“It’s the sou’east point of Australia,” opined Father. He climbed half way up the rigging of the spanker mast and clung to the ratlines. “We’ll hit Bass Straits tonight!”
Then Father slid down the rigging to the deck and spoke to the mate:
“The Straits are a helluva passage to make at night. There’s no moon out to navigate by. All hands on deck—stand by.”
Although the Straits are one hundred miles across, that leaves little room for a sailing ship to beat and tack in. There is a channel of deep water running through the center of the Straits where the currents are less deadly. The sweep of the Pacific meets the rushing tides of the Indian Ocean. Mountainous promontories rise on the coast of South Australia and the jutting saw-toothed coast of Tasmania guards the southern end of the straits. Baffling winds and treacherous cross currents stirred by the vortex of waters from three oceans, the Pacific, Indian and Antarctic meeting, make sailing dangerous.
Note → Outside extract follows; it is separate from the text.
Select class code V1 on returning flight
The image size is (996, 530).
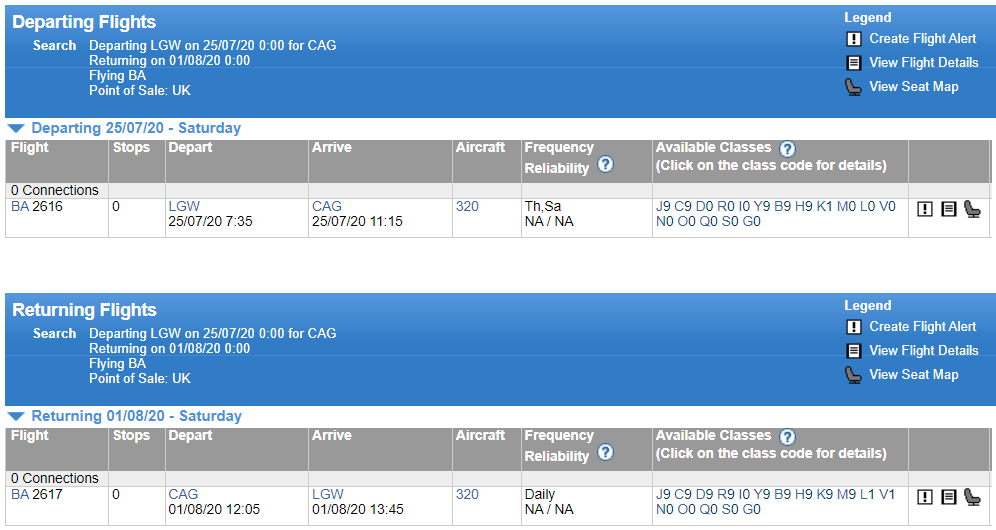pyautogui.click(x=887, y=494)
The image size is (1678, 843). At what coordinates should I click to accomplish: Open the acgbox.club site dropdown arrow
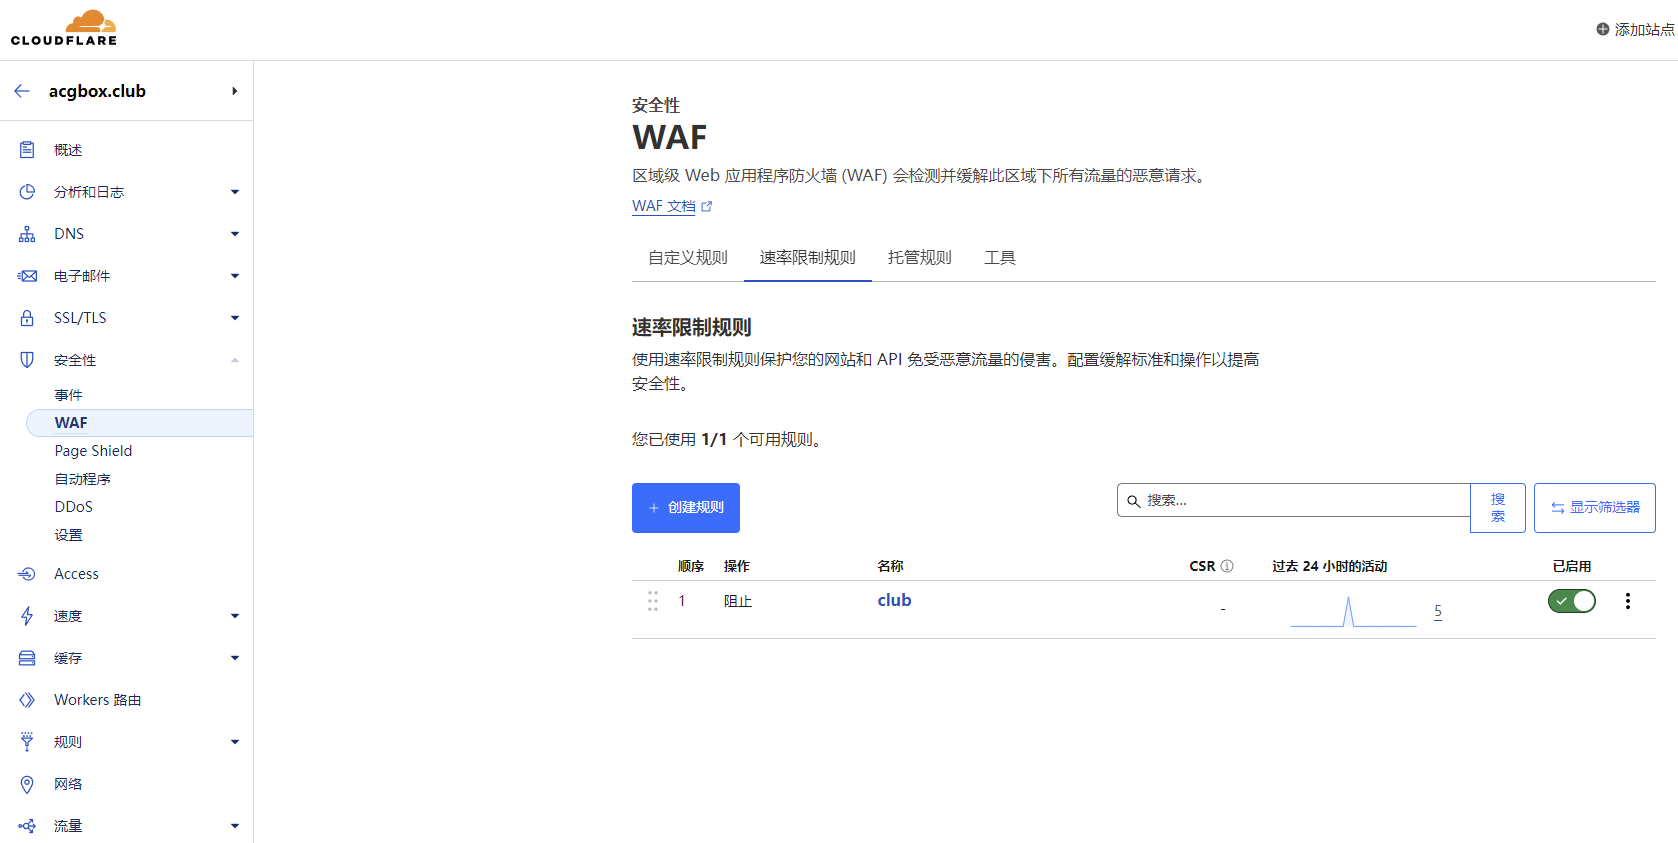[235, 91]
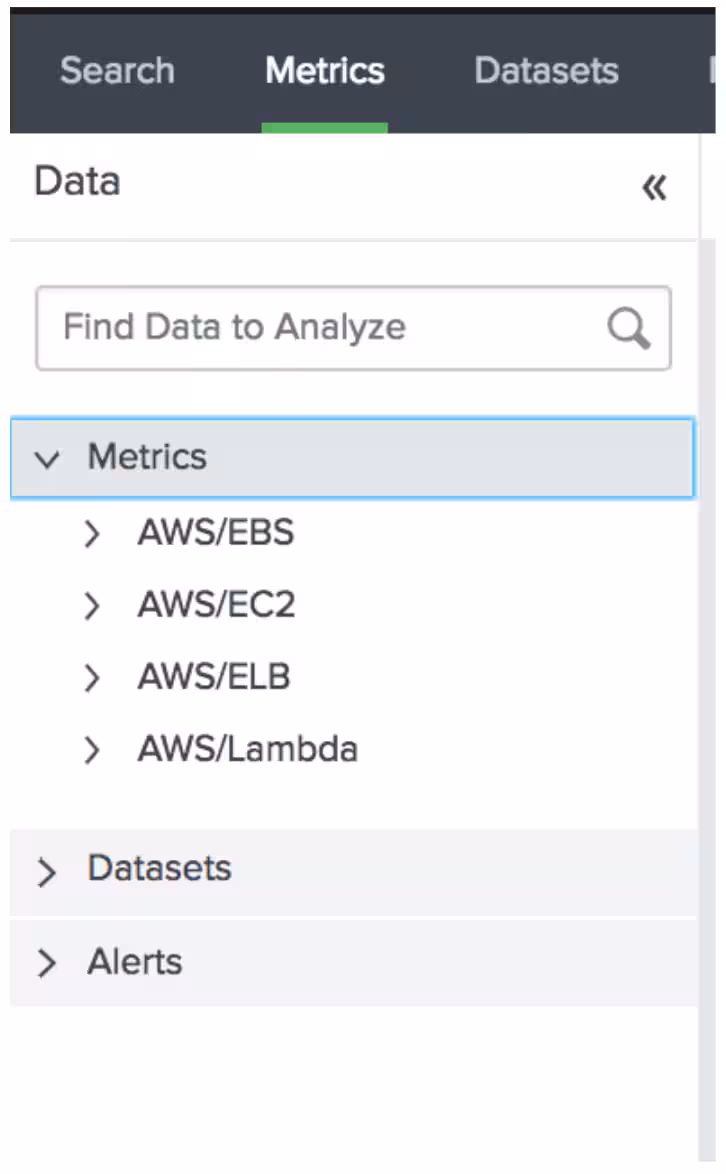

Sometimes the wind dies suddenly shut off by a mountain range only to kick up again in a fury from an opposite direction. It is no feat at all for steam vessels to go through the Straits but a sailing ship is at the mercy of the winds and tides.
Almost like magic the land loomed larger and larger, until the blue haze faded and we could distinguish Wilson Promontory. It looked like a huge whale asleep on the water. It was about four bells in the evening and the tropic light was rapidly fading into a soft gray.
“Clew in the topsails! Sheet home the jibs!” called Father suddenly. It isn’t just duty that makes sailors over-eager to hasten a ship’s arrival in port. They are contented until they sight land and then they become restless.
“A sailorman can sniff a drink in the wind a hundred miles out to sea,” Stitches declared.
In less than five minutes the topsails were fast and only the flying jib was set. Father went aloft with his binoculars. Far off to leeward I saw a vermilion-colored lightship jerking at its anchorage near the shore.
Eight bells struck! The watch changed. The moaning of buoys came out of the darkness to warn us of reefs and shallow water.
I ascended the mast to be near Father.